Exact Approximations

Monday, May 15, 2006

Christian 1 : Lex 0

Before work, I went to get some labs done in my forever ongoing health rule-out. Some lady beat me to the sign-in sheet by 2 seconds. I put my name under hers and sat down beside her in the crowded waiting room.

Lady: "So, you getting some tests done?"

Lex: Duh. Nods head. "Yup, still trying to figure out what's wrong with me."

Lady: "Me too. It's been a long journey, but I'm a Christian, so my goal is just to follow God's will."

Lex: So you have cancer then? "Been a long journey for me too, but I'm an Atheist, so my goal is just to get really old."

Awkward silence.

Lex: "So, mind if I go in front of you then?"

Lady: "Don't think so."

Lex: "I figured it was worth a shot, probably wouldn't affect God's will or anything."

Lady: Insulted. "You know, if your goal is to live to be really old, you should give up smoking."

Lex: Impressed. "It's something I've considered, but right now I'm trying to quit gum." That was seriously the best response I could come up with.

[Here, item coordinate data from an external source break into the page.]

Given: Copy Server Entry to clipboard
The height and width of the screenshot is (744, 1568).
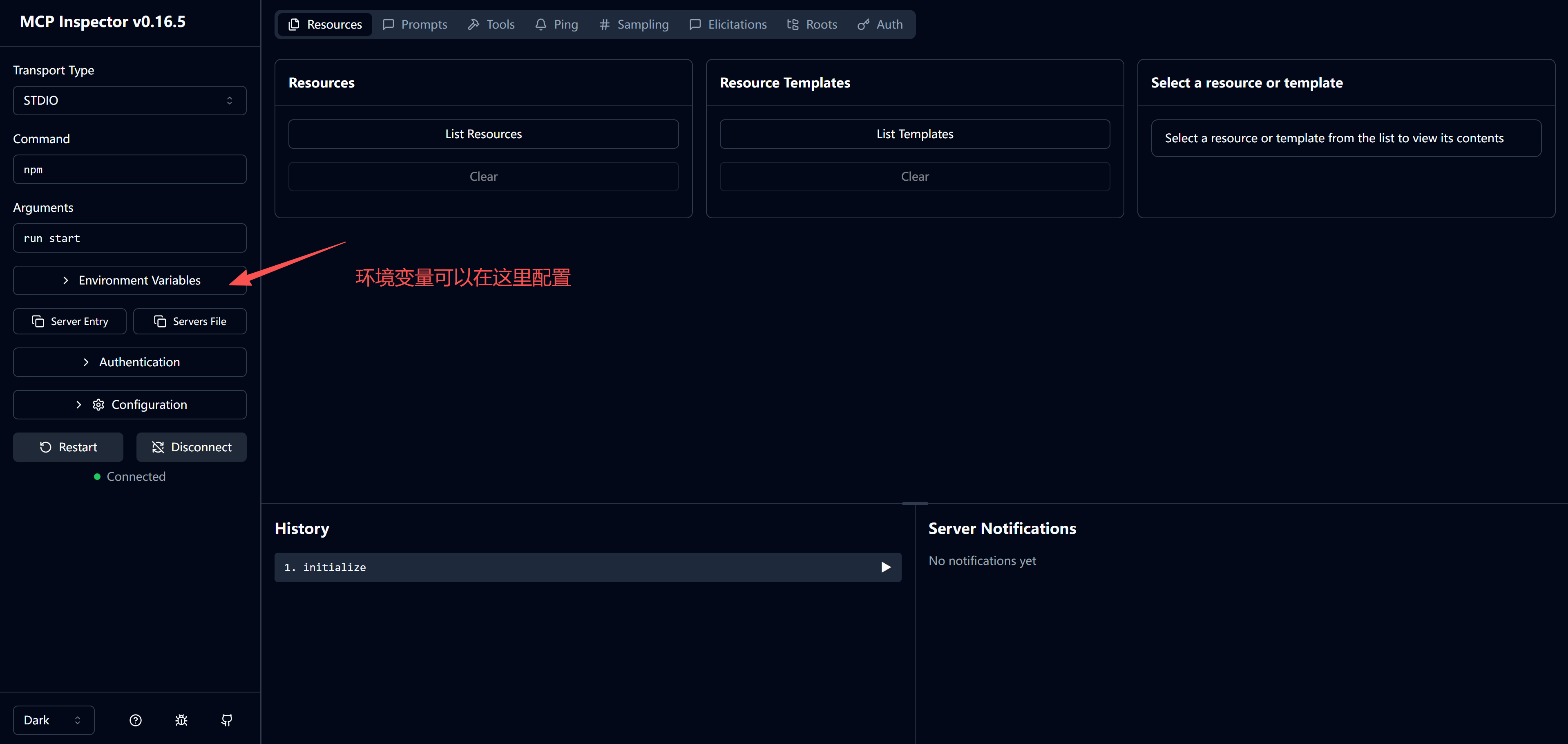Looking at the screenshot, I should pos(69,321).
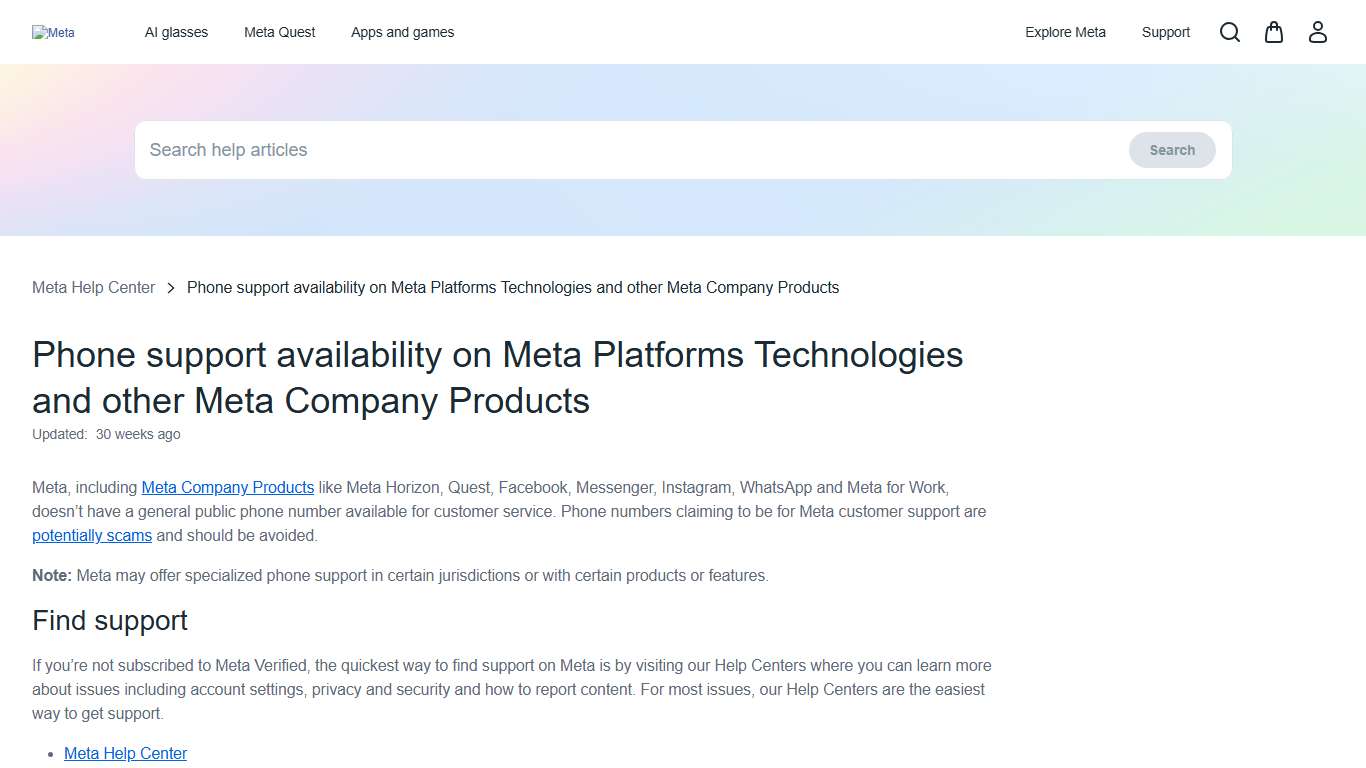
Task: Navigate via the Meta Help Center breadcrumb
Action: pos(93,287)
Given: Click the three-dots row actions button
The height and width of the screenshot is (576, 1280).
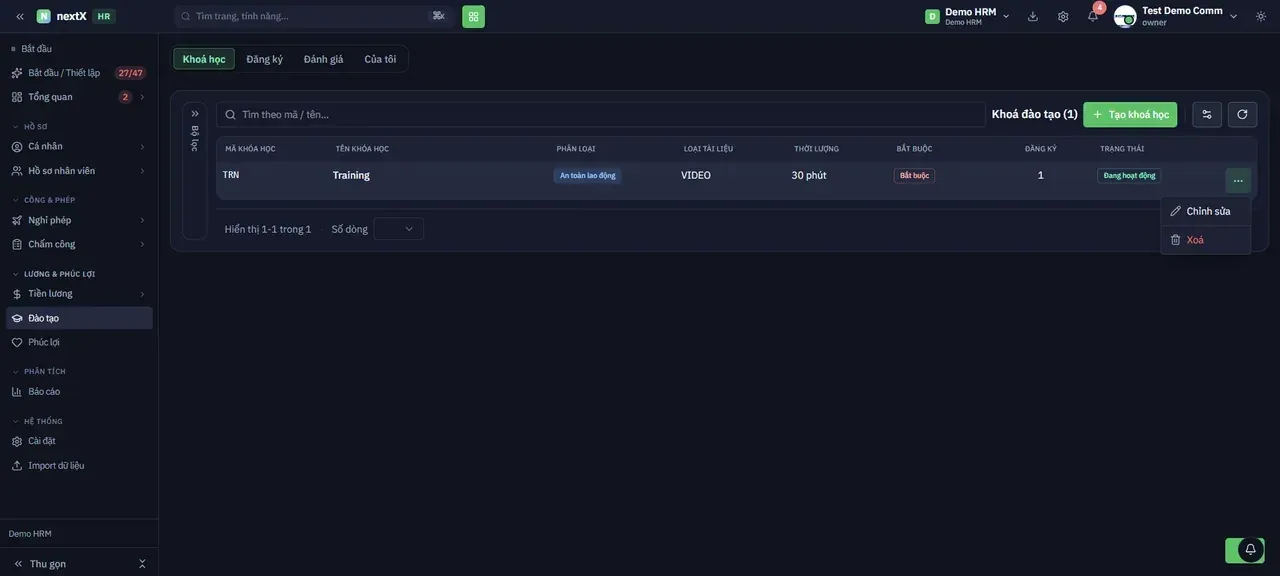Looking at the screenshot, I should click(x=1238, y=180).
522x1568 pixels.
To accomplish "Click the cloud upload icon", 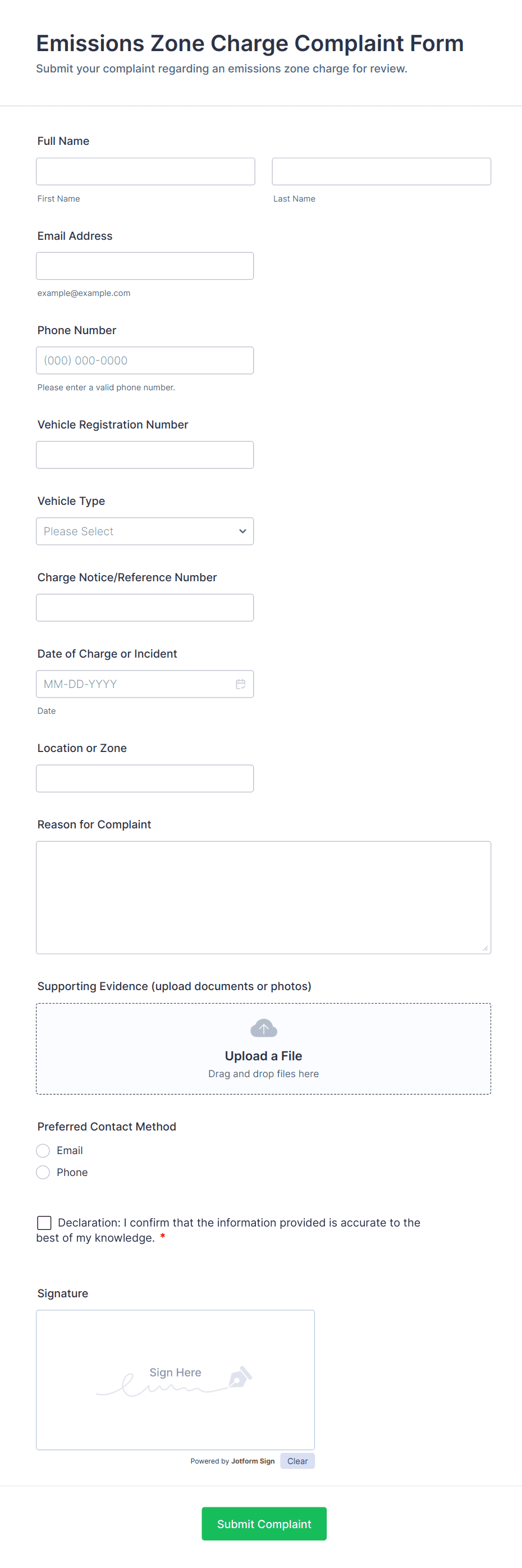I will (x=263, y=1028).
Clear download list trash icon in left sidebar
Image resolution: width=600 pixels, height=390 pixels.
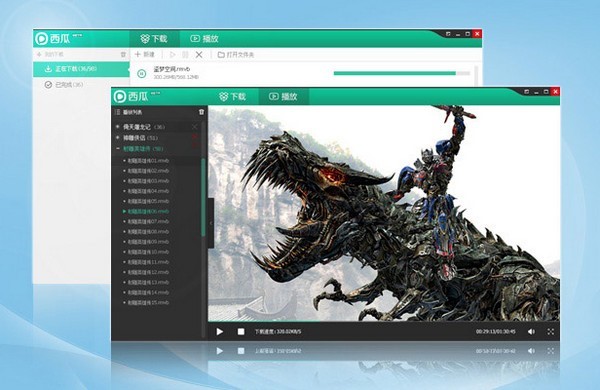(123, 54)
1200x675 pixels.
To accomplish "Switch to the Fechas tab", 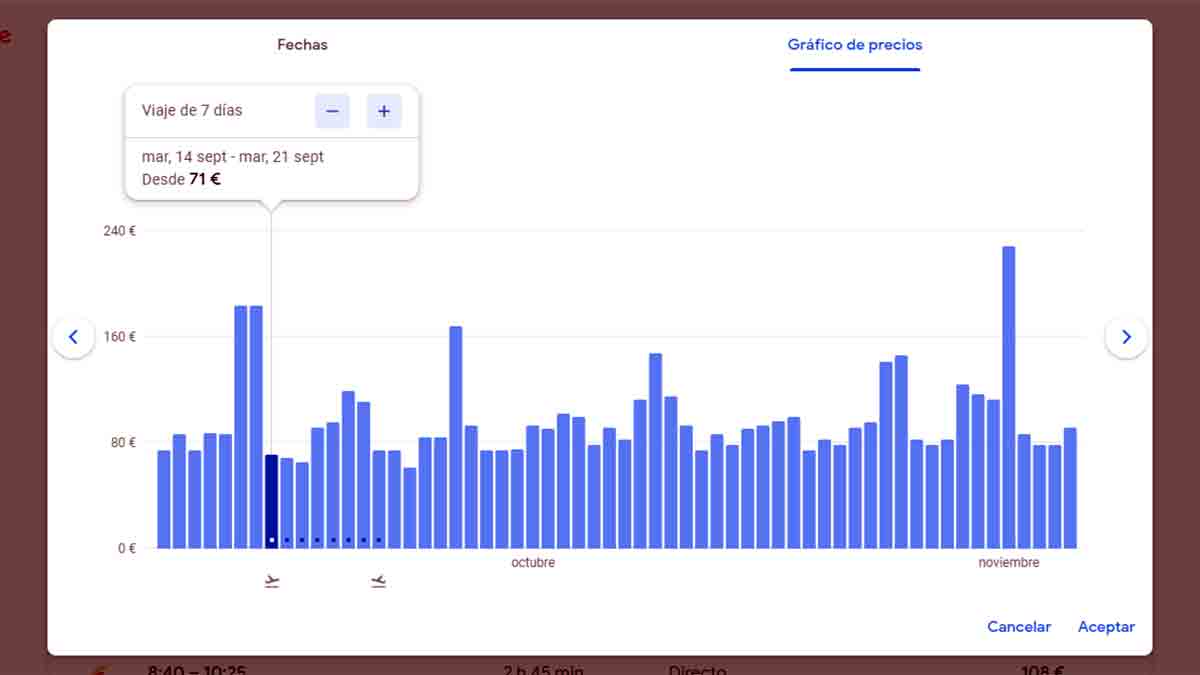I will click(x=302, y=45).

I totally got burned by Christian lady.

11 Comments:

  • Yes, yes you did.

    By Blogger Arbusto, at 10:54 AM  

  • You should have asked her if god gave her cancer.
    -bf

    By Anonymous Anonymous, at 2:08 PM  

  • I believe in the Force, when I grow up, I want to be a Jedi!

    not get cancer a Jedi does!

    Not die, a Jedi does, just fades away!

    By Blogger Crazy East Coast Uncle, at 2:31 PM  

  • But you went down fighting by quashing that God's will crap with the atheist remark. I think I might try a variation of that one the next time those damn Jehovah's Witnesses come to my door.

    By Blogger TEM, at 5:56 PM  

  • Tip for dealing with Jehovah's Witnesses or Mormon missionaries: Tell them your father/husband/wife/someone else in the house is a pastor. It might take a few times, but they'll eventually back off. It's like the hand of God comes down to shield you, and it is awesome.

    By Blogger SouthernCanadian, at 9:54 PM  

  • I prefer to give them the backhand of God!

    :)

    I want to put a sign at our front door that says, "If you knock, and want to talk about the bible, prepare to loose your faith!"

    CECA is not in agreement with me about this - too bad!

    By Blogger Crazy East Coast Uncle, at 5:52 AM  

  • Southern Canadian - I am loving this idea. Have you used it? My only concern is that the Missionaries or Witnesses would want to meet with Pastor and do some cross-denominational-God-work....

    But I have always said, Missionaries are awesome to have around if you're disabled and need someone to mow your lawn, do you dishes, dust your house. The Missionaries are useful. All I ever got from a Witness was a Watchtower.

    By Blogger Lex Fori, at 8:57 AM  

  • Since I actually am a pastor's kid, it's never been a lie. But I've frequently used that fact to my advantage, and it works every time.

    By Blogger SouthernCanadian, at 11:05 PM  

  • Oh yeah, and someone I knew in undergrad had the best button ever. It read, "Dear God - please save me from your followers." Fitting, I thought...

    By Blogger SouthernCanadian, at 11:10 PM  

  • Southerncanadian, if you can locate a place where those of us on this side of the border can find one of those buttons, I'd be forever grateful.

    You'll have to act fast, though. Bush is working on his Iron Curtain project at breakneck speed and black markets take a bit of time to set up.

    As for deflecting Mormons and Witnesses and other zealots (oh my!), I could always use an approach my dad took once. Some Witnesses came to the door and, according to my mom, he insisted on answering it. The catch was he was coming out of the shower at the time.

    There he stood, bare-ass naked and dripping wet in the doorway, commenting on how the woman looked like Carla Thomas ("you must be working on bringing the guys in"), the man looked like Sam Cooke ("you must be working on bringing the ladies in, is that how it works?"), then inviting them in for coffee.

    They left and no solicitor of any kind came to our door again as long as we lived at that address. I can't do that because, unfortunately, my current home does not have a shower head installed.

    By Blogger TEM, at 7:41 AM  

  • I have always lived on this side of the border, and I believe my friend must have found the button in either the Twin Cities (where he was from) or in Iowa (where we went to college). He's in grad school somewhere far away doing smart-people things, so I haven't talked to him in a pretty long time, but I'll have to ask him about that button - I kind of want one, too.